25年目のI love you~やっぱり一緒に・・・②~
翌日、私は早々に、自宅に戻った。鍵を開け、中に1週間ぶりに入った私は、思わずため息をついた。


覚悟はしていたのだが、そこは戦場のような状態になっていた。キッチン、リビング、洗濯機周り、お風呂場・・・。


私は結婚してから、ほとんど専業主婦だったのだから、家事を一手に担うことに、別段異議はなかったのだけど、それにしても、あまりに夫を甘やかして来たことを、夫の為に後悔した。


多少は夫なりに、なんとかしようとした痕跡は認められたのだが、それはまさに焼け石に水、灯籠の斧としか言えない結末を迎え、ギブアップした夫が結局、実家に退避してしまったのは、様子を見に来た長男からのメールで知ってはいたのだが・・・。


私は苦笑いしながら、まず自宅の復旧作業に取り掛からなくてはならなかった。


ある程度、それに目処がついたところで、今度は夕飯の準備。冷蔵庫に残してあった食材は、当然哀れな最期を遂げており、時間もなかったので、なるべく避けて来た古巣のスーパーに買い出しに走った。


夫だけでなく、今日は次男も帰って来ると連絡があった。私達のことがやっぱり心配なのだろう。3人分の食事を用意しながら、私は久しぶりにみっちり主婦業に勤しんだことに、なにか満足感のようなものを覚えていた。

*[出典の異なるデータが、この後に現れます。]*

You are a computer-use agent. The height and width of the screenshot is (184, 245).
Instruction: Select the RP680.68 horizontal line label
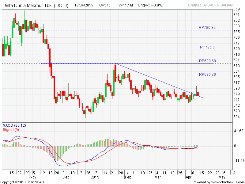(x=207, y=61)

準備を終えて、2人の帰りを待つ。いつも通りの時間が帰って来た。ようやく少し、息をつく時間が出来て、私が少し感慨にふけっていると、インターフォンが鳴った。次男だ。出迎えると、嬉しそうに顔をほころばせる。


「お帰り。」


「ただいま。って言うか、母さんこそお帰り。」


「うん、ありがとう。」


そんな会話を交わして、次男が2階に着替えに行くのを見送っていると、またインターフォンが鳴る。一瞬、ハッとしたが、すぐに玄関を開ける。


「ただいま。」


そこには、なんとも照れ臭そうな表情の夫が。


「お帰り。」


そんな夫に、私も笑顔を送った。